The Sacred Grove of Oshogbo by Jeffrey Tayler
The following essay contains descriptive language that helps to paint a vivid picture for the reader of an interesting encounter.
“As I passed through the gates I heard a squeaky voice. A diminutive middle-aged man came out from behind the trees — the caretaker. He worked a toothbrush-sized stick around in his mouth, digging into the crevices between algae'd stubs of teeth. He was barefoot; he wore a blue batik shirt known as a buba, baggy purple trousers, and an embroidered skullcap. I asked him if he would show me around the shrine. Motioning me to follow, he spat out the results of his stick work and set off down the trail.”
This excerpt from “Playground Memory” has very good sensory details.
“Looking back on a childhood filled with events and memories, I find it rather difficult to pick on that leaves me with the fabled “warm and fuzzy feelings.” As the daughter of an Air Force Major, I had the pleasure of traveling across America in many moving trips. I have visited the monstrous trees of the Sequoia National Forest, stood on the edge of the Grande Canyon and have jumped on the beds at Caesar’s Palace in Lake Tahoe. However, I have discovered that when reflecting on my childhood, it is not the trips that come to mind, instead there are details from everyday doings; a deck of cards, a silver bank or an ice cream flavor. One memory that comes to mind belongs to a day of no particular importance. It was late in the fall in Merced, California on the playground of my old elementary school; an overcast day with the wind blowing strong. I stood on the blacktop, pulling my hoodie over my ears. The wind was causing miniature tornados; we called them “dirt devils”, to swarm around me.”
This excerpt from “Christmas Cookies” makes good use of descriptive language.

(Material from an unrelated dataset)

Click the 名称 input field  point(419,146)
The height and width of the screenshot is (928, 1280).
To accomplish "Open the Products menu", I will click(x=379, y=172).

“Although I have grown up to be entirely inept at the art of cooking, as to make even the most wretched chef ridicule my sad baking attempts, my childhood would have indicated otherwise; I was always on the countertop next to my mother’s cooking bowl, adding and mixing ingredients that would doubtlessly create a delicious food. When I was younger, cooking came intrinsically with the holiday season, which made that time of year the prime occasion for me to unite with ounces and ounces of satin dark chocolate, various other messy and gooey ingredients, numerous cooking utensils, and the assistance of my mother to cook what would soon be an edible masterpiece. The most memorable of the holiday works of art were our Chocolate Crinkle Cookies, which my mother and I first made when I was about six and are now made annually.”
Tips on Writing a Narrative Essay
When writing a narrative essay, remember that you are sharing sensory and emotional details with the reader.
- Your words need to be vivid and colorful to help the reader feel the same feelings that you felt.
- Elements of the story need to support the point you are making and you need to remember to make reference to that point in the first sentence.
- You should make use of conflict and sequence like in any story.
- You may use flashbacks and flash forwards to help the story build to a climax.
- It is usually written in the first person, but third person may also be used.
Remember, a well-written narrative essay tells a story and also makes a point.